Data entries

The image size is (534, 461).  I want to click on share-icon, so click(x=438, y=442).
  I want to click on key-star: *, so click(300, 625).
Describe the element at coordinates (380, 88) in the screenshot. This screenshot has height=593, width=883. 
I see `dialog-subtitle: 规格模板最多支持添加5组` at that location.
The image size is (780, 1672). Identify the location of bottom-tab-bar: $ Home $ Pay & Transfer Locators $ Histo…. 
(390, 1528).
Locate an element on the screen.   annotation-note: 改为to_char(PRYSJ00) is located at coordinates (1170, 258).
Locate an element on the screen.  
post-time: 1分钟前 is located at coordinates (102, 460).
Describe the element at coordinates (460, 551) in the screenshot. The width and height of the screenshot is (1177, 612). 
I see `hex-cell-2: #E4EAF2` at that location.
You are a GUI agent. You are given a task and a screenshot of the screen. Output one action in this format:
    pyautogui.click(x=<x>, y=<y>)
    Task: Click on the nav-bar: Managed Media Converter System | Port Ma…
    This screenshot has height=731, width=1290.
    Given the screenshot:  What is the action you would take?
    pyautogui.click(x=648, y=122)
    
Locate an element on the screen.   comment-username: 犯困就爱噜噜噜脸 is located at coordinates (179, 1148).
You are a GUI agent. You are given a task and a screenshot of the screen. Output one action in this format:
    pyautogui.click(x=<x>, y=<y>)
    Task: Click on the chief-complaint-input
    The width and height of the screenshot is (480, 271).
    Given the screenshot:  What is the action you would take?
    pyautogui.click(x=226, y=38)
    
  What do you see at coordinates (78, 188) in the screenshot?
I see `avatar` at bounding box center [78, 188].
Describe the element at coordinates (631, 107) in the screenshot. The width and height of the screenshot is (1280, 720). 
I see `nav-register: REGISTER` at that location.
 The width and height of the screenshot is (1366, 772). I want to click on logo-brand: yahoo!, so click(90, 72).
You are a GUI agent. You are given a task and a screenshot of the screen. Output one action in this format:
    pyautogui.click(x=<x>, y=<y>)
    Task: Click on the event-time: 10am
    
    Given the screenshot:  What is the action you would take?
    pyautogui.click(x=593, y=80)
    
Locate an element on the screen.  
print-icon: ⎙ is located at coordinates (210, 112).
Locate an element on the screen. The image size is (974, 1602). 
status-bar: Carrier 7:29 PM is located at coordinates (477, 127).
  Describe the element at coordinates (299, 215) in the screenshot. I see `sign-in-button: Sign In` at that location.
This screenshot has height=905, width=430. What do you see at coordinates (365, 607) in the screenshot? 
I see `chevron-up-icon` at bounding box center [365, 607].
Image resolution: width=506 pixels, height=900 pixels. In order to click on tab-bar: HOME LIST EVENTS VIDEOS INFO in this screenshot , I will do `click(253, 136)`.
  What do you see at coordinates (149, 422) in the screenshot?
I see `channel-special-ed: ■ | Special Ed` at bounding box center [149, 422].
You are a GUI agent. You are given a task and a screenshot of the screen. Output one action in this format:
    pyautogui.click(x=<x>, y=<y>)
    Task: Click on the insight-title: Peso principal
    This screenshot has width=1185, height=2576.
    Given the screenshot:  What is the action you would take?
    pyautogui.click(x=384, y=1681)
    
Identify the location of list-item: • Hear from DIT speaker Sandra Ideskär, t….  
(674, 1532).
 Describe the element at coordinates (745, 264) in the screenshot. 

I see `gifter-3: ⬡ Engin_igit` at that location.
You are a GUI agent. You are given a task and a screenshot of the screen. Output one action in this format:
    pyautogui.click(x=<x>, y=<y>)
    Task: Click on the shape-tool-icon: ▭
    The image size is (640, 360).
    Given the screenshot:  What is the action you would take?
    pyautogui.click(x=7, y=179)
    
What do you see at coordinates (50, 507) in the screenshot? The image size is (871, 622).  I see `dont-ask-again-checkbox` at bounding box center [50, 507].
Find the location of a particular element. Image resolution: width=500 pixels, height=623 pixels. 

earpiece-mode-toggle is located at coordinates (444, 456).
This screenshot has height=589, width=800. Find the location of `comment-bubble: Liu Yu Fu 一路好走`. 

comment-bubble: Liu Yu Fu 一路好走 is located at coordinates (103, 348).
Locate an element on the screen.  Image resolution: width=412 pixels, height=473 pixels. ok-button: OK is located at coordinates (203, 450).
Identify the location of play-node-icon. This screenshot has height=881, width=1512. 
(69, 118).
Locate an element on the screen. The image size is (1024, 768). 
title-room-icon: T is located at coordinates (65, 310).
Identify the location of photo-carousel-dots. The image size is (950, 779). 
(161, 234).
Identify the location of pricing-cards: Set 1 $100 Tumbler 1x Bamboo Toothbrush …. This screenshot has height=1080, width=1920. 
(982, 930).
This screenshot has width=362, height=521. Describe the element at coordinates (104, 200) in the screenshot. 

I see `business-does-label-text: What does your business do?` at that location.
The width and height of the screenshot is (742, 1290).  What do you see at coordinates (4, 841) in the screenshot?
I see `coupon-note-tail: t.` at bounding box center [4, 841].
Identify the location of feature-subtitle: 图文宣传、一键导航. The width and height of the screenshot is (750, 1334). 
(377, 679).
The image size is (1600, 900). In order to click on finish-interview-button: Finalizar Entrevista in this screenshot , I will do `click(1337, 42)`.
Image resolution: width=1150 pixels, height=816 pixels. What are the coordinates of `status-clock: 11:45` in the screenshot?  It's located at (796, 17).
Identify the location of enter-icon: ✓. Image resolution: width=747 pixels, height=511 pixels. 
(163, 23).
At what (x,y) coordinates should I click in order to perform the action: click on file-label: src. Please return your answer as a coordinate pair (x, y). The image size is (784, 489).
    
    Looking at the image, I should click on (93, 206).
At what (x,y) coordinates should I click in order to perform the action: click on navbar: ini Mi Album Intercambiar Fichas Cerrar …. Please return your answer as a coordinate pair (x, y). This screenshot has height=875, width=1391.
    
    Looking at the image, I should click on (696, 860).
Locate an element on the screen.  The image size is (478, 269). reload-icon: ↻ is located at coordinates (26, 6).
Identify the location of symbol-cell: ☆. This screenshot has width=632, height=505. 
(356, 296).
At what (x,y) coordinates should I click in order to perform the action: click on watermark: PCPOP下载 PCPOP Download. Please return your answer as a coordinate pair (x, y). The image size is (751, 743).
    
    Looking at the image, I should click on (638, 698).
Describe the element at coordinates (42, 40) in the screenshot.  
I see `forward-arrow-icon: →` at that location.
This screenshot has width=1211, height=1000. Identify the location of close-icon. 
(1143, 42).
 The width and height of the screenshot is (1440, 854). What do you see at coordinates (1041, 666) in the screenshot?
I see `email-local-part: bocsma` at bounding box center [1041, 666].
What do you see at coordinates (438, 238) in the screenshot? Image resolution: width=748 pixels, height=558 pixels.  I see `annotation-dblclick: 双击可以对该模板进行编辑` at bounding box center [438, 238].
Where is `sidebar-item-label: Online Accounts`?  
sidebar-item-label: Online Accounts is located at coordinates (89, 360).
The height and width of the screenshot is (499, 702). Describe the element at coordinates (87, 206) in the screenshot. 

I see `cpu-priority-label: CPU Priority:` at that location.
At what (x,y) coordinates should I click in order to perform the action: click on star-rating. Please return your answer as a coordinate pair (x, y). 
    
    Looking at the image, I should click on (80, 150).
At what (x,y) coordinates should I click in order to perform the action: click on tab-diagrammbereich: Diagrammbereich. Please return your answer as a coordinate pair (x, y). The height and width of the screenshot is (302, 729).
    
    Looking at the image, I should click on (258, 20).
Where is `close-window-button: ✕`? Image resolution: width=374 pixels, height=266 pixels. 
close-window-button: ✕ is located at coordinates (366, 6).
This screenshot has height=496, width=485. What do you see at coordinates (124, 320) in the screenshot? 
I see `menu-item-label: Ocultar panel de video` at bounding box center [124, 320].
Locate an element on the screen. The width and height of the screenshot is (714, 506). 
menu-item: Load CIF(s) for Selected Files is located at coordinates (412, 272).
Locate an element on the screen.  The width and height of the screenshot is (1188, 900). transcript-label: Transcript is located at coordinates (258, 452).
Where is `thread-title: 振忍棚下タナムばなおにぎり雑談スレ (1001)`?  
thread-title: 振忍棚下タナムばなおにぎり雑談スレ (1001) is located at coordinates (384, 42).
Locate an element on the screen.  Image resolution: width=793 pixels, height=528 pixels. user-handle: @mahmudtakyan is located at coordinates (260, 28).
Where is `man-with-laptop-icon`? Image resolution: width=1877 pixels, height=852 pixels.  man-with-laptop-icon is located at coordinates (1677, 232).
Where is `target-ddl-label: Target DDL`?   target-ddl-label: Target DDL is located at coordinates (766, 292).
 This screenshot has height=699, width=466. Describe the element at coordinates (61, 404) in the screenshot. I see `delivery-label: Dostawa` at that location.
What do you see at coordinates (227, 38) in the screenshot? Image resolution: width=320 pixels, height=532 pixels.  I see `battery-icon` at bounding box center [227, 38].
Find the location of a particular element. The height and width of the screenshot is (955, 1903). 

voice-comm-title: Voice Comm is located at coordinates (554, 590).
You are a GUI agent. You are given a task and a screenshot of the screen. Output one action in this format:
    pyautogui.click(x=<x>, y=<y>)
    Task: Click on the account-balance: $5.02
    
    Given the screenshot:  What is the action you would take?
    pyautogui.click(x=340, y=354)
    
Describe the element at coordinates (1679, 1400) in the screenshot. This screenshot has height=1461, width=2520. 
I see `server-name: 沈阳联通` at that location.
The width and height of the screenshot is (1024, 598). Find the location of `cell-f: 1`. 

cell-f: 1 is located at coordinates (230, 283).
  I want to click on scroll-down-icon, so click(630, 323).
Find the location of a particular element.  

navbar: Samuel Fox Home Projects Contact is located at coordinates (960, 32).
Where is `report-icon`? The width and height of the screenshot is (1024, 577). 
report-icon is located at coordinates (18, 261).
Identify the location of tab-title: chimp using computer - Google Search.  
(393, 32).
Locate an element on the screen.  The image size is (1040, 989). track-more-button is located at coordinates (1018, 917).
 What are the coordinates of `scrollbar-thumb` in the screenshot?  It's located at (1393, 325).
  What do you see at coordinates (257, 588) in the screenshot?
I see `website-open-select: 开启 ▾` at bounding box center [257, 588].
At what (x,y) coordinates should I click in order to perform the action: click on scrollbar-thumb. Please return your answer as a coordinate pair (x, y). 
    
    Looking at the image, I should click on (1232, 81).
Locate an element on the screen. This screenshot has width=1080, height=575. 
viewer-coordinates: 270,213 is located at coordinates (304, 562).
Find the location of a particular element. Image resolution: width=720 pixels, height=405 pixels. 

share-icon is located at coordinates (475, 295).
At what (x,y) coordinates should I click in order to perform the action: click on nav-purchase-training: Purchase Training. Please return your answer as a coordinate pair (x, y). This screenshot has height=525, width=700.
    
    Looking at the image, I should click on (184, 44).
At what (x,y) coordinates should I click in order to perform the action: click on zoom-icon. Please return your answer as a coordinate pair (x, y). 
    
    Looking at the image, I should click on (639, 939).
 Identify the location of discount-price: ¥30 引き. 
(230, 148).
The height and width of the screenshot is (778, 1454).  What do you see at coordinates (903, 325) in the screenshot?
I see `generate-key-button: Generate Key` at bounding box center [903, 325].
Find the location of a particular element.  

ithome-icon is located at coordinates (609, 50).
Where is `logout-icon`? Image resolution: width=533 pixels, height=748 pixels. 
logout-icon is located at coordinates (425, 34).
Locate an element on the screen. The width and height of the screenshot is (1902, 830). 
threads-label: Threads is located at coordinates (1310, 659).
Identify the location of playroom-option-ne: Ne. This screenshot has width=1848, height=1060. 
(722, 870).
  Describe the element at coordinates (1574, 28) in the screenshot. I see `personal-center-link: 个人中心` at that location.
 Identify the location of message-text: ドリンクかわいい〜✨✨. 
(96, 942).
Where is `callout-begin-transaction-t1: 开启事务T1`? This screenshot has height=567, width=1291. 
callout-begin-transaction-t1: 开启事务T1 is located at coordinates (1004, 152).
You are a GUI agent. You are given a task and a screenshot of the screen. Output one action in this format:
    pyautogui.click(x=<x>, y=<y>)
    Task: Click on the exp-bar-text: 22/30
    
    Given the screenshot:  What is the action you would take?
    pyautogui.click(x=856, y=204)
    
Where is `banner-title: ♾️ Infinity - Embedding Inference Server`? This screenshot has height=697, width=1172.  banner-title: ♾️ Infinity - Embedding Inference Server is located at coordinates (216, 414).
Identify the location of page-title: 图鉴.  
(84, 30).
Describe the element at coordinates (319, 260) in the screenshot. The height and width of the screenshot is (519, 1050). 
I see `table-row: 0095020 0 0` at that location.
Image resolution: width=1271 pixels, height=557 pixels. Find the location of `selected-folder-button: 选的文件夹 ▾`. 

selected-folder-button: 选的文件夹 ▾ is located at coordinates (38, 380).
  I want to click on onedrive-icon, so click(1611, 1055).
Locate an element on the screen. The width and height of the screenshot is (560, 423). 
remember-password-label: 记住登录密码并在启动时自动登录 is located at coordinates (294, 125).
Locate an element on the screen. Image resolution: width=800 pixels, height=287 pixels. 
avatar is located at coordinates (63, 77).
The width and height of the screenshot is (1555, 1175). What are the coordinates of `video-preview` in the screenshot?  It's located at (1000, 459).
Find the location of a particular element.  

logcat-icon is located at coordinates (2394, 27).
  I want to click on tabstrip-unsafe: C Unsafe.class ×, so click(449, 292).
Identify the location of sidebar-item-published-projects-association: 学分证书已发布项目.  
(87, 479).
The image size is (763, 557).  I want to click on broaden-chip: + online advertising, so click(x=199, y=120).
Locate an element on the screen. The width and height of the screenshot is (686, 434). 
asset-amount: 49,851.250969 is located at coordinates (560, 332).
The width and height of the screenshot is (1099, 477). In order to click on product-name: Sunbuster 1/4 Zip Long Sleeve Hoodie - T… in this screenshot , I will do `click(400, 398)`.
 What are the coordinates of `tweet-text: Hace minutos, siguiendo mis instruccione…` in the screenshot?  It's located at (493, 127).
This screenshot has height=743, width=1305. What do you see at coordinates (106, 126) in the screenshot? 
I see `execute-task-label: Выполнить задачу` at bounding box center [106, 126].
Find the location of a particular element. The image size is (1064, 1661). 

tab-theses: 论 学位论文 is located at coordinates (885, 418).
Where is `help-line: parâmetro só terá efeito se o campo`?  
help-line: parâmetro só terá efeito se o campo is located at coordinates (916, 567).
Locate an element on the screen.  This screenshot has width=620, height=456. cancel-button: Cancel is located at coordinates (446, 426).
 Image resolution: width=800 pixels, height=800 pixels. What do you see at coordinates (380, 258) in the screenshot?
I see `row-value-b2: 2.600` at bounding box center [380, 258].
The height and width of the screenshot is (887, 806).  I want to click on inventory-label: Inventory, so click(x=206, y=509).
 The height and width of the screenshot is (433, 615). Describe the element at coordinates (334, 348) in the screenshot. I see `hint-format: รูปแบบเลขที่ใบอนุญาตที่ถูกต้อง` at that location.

*WHAT YOU HAVE TO DO*
Render the lines above as a Markdown table with the columns Row and Line, starting with the line that contains "Identify the location of feature-subtitle: 图文宣传、一键导航." and going on through the line that contains "sidebar-item-label: Online Accounts is". Number each row and skip any blank lines.

*PROBLEM SOLUTION*
| Row | Line |
|---|---|
| 1 | Identify the location of feature-subtitle: 图文宣传、一键导航. The width and height of the screenshot is (750, 1334).  |
| 2 | (377, 679). |
| 3 | The image size is (1600, 900). In order to click on finish-interview-button: Finalizar Entrevista in this screenshot , I will do `click(1337, 42)`. |
| 4 | Image resolution: width=1150 pixels, height=816 pixels. What are the coordinates of `status-clock: 11:45` in the screenshot?  It's located at (796, 17). |
| 5 | Identify the location of enter-icon: ✓. Image resolution: width=747 pixels, height=511 pixels.  |
| 6 | (163, 23). |
| 7 | At what (x,y) coordinates should I click in order to perform the action: click on file-label: src. Please return your answer as a coordinate pair (x, y). The image size is (784, 489). |
| 8 |     Looking at the image, I should click on (93, 206). |
| 9 | At what (x,y) coordinates should I click in order to perform the action: click on navbar: ini Mi Album Intercambiar Fichas Cerrar …. Please return your answer as a coordinate pair (x, y). This screenshot has height=875, width=1391. |
| 10 |     Looking at the image, I should click on (696, 860). |
| 11 | Locate an element on the screen.  The image size is (478, 269). reload-icon: ↻ is located at coordinates (26, 6). |
| 12 | Identify the location of symbol-cell: ☆. This screenshot has width=632, height=505.  |
| 13 | (356, 296). |
| 14 | At what (x,y) coordinates should I click in order to perform the action: click on watermark: PCPOP下载 PCPOP Download. Please return your answer as a coordinate pair (x, y). The image size is (751, 743). |
| 15 |     Looking at the image, I should click on (638, 698). |
| 16 | Describe the element at coordinates (42, 40) in the screenshot.   |
| 17 | I see `forward-arrow-icon: →` at that location. |
| 18 | This screenshot has width=1211, height=1000. Identify the location of close-icon.  |
| 19 | (1143, 42). |
| 20 |  The width and height of the screenshot is (1440, 854). What do you see at coordinates (1041, 666) in the screenshot? |
| 21 | I see `email-local-part: bocsma` at bounding box center [1041, 666]. |
| 22 | What do you see at coordinates (438, 238) in the screenshot? Image resolution: width=748 pixels, height=558 pixels.  I see `annotation-dblclick: 双击可以对该模板进行编辑` at bounding box center [438, 238]. |
| 23 | Where is `sidebar-item-label: Online Accounts`?   |
| 24 | sidebar-item-label: Online Accounts is located at coordinates (89, 360). |